» MATERIAL SHOWN:
*** Begin section ***

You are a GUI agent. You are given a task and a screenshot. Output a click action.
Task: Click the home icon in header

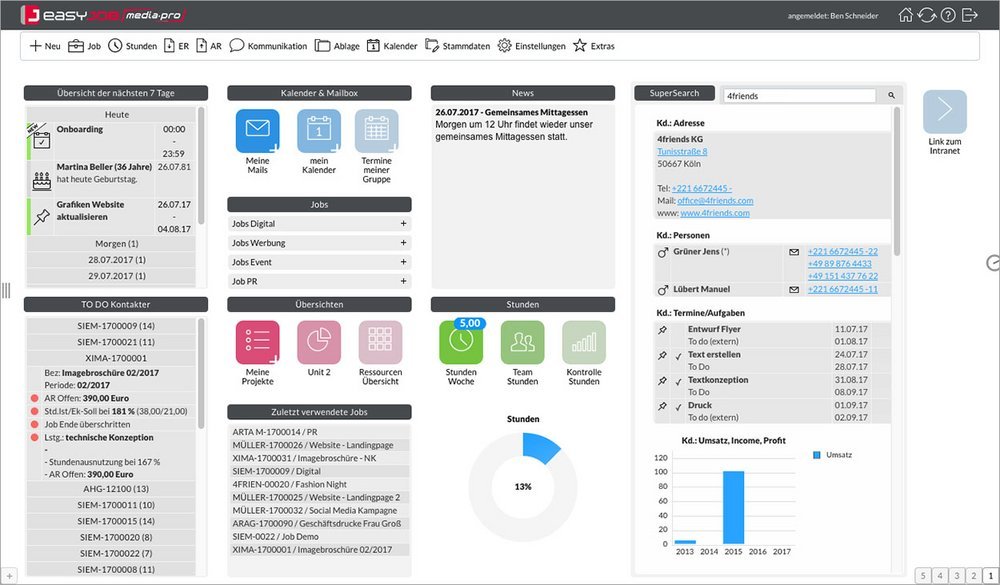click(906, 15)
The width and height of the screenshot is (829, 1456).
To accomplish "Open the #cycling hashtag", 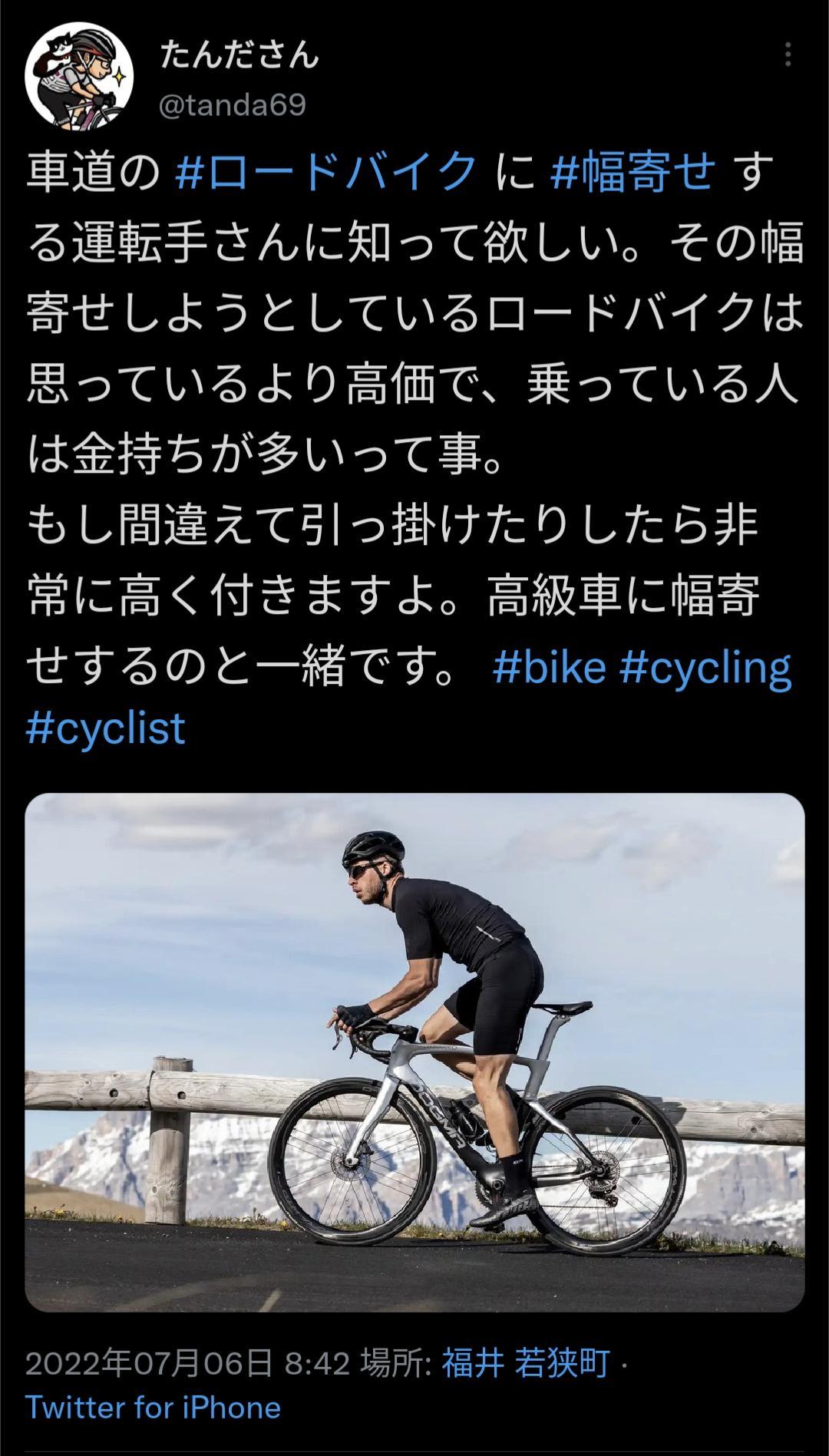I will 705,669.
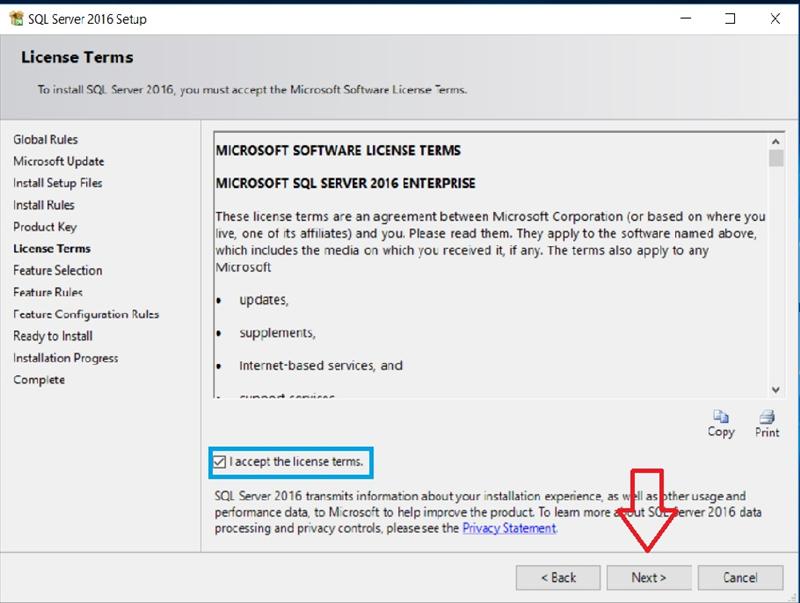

*** End section ***

» AIM OF THE TASK:
On how many lines of the listing does the string "screenshot" occur? Give the number by itself.

» WRITTEN SOLUTION:
2